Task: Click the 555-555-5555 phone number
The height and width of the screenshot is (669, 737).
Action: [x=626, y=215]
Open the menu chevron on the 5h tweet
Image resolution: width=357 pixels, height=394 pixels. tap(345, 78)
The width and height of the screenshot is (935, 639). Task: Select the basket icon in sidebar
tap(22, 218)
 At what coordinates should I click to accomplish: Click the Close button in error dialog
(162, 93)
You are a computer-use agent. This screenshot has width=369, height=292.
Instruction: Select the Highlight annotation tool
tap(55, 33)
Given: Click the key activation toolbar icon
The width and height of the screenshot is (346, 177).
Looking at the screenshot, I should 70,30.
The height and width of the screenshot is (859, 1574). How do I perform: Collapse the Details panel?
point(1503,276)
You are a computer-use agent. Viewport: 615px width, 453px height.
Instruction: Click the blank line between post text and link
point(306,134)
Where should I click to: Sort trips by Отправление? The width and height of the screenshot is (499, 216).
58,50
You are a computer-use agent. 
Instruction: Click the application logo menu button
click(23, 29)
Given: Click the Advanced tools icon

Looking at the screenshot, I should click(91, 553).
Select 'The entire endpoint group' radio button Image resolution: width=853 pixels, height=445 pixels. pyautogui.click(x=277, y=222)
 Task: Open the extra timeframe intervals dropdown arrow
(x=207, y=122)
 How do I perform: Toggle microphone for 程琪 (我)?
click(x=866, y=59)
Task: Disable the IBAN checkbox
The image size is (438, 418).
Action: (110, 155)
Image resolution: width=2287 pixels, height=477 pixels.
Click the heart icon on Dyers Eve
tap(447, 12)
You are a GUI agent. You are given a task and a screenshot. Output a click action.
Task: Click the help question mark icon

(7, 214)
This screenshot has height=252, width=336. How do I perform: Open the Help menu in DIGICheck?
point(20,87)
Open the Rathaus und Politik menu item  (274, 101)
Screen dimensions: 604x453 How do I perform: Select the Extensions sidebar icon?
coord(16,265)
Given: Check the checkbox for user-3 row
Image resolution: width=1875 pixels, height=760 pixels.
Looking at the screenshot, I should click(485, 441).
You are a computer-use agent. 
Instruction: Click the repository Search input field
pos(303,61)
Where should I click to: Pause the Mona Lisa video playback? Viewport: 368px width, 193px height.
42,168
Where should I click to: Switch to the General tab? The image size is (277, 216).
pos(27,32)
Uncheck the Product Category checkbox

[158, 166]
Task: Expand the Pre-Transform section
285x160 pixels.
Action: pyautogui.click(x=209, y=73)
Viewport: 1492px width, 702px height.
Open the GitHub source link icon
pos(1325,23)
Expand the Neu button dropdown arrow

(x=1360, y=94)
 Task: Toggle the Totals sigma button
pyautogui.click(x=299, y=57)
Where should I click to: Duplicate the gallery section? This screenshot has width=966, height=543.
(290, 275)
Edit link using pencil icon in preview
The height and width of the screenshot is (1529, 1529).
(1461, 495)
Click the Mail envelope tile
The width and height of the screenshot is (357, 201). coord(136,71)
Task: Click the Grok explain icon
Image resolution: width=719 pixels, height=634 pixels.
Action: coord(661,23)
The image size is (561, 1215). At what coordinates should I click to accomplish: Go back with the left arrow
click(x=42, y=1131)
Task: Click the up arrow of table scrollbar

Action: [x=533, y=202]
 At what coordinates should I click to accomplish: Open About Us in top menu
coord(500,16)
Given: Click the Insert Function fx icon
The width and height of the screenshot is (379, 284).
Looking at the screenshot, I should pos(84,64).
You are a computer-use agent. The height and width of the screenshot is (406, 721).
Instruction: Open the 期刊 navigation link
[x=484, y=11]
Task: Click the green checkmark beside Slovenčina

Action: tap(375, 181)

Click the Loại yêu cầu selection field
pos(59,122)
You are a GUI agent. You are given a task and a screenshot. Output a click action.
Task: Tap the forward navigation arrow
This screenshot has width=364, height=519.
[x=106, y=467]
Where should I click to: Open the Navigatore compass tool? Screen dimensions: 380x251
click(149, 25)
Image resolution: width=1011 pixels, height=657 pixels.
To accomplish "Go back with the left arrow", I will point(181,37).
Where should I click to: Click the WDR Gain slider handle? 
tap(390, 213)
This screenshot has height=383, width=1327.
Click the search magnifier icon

**Directive**. Could you duplicate the material from its start through the line containing "tap(447, 12)", both ends included?

**Written response**.
Task: Click the 555-555-5555 phone number
The height and width of the screenshot is (669, 737).
Action: [x=626, y=215]
Open the menu chevron on the 5h tweet
Image resolution: width=357 pixels, height=394 pixels. tap(345, 78)
The width and height of the screenshot is (935, 639). Task: Select the basket icon in sidebar
tap(22, 218)
 At what coordinates should I click to accomplish: Click the Close button in error dialog
(162, 93)
You are a computer-use agent. This screenshot has width=369, height=292.
Instruction: Select the Highlight annotation tool
tap(55, 33)
Given: Click the key activation toolbar icon
The width and height of the screenshot is (346, 177).
Looking at the screenshot, I should 70,30.
The height and width of the screenshot is (859, 1574). How do I perform: Collapse the Details panel?
point(1503,276)
You are a computer-use agent. Viewport: 615px width, 453px height.
Instruction: Click the blank line between post text and link
point(306,134)
Where should I click to: Sort trips by Отправление? The width and height of the screenshot is (499, 216).
58,50
You are a computer-use agent. 
Instruction: Click the application logo menu button
click(23, 29)
Given: Click the Advanced tools icon

Looking at the screenshot, I should click(91, 553).
Select 'The entire endpoint group' radio button Image resolution: width=853 pixels, height=445 pixels. pyautogui.click(x=277, y=222)
 Task: Open the extra timeframe intervals dropdown arrow
(x=207, y=122)
 How do I perform: Toggle microphone for 程琪 (我)?
click(x=866, y=59)
Task: Disable the IBAN checkbox
The image size is (438, 418).
Action: (110, 155)
Image resolution: width=2287 pixels, height=477 pixels.
Click the heart icon on Dyers Eve
tap(447, 12)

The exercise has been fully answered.